● Work to be completed: Wherever a line of the data contains "computer", copy that line.

● Dataset:
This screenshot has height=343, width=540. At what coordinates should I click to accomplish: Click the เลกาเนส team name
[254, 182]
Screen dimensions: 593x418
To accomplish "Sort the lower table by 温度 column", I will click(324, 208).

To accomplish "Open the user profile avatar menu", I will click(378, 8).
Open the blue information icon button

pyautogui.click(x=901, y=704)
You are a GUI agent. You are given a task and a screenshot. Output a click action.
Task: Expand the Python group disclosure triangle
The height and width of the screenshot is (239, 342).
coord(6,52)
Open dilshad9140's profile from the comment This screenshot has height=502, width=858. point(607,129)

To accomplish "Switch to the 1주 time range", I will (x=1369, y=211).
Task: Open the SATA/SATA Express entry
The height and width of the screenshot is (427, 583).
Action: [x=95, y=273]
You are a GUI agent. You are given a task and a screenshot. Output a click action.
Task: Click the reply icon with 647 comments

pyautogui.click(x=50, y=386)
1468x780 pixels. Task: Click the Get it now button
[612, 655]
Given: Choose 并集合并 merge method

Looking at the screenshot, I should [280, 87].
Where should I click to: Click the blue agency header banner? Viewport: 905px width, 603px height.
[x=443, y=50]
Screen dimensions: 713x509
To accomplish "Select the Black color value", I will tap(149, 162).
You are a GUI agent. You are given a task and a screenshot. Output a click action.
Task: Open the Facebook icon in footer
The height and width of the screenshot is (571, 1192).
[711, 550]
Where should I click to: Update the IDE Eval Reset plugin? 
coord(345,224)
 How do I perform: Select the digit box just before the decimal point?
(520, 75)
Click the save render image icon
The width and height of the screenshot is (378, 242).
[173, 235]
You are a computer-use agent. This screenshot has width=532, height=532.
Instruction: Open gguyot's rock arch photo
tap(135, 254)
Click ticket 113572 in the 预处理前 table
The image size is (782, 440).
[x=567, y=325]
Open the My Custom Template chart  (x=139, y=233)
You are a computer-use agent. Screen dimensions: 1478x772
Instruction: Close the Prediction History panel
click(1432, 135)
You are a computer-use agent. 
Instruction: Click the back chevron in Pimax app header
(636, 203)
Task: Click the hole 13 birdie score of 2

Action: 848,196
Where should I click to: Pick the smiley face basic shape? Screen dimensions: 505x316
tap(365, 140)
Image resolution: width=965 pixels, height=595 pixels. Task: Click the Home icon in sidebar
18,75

● Answer to the exercise:
You are a computer-use agent. This screenshot has width=532, height=532.
You are a computer-use agent. Screen dimensions: 1478x772
You are a computer-use agent. 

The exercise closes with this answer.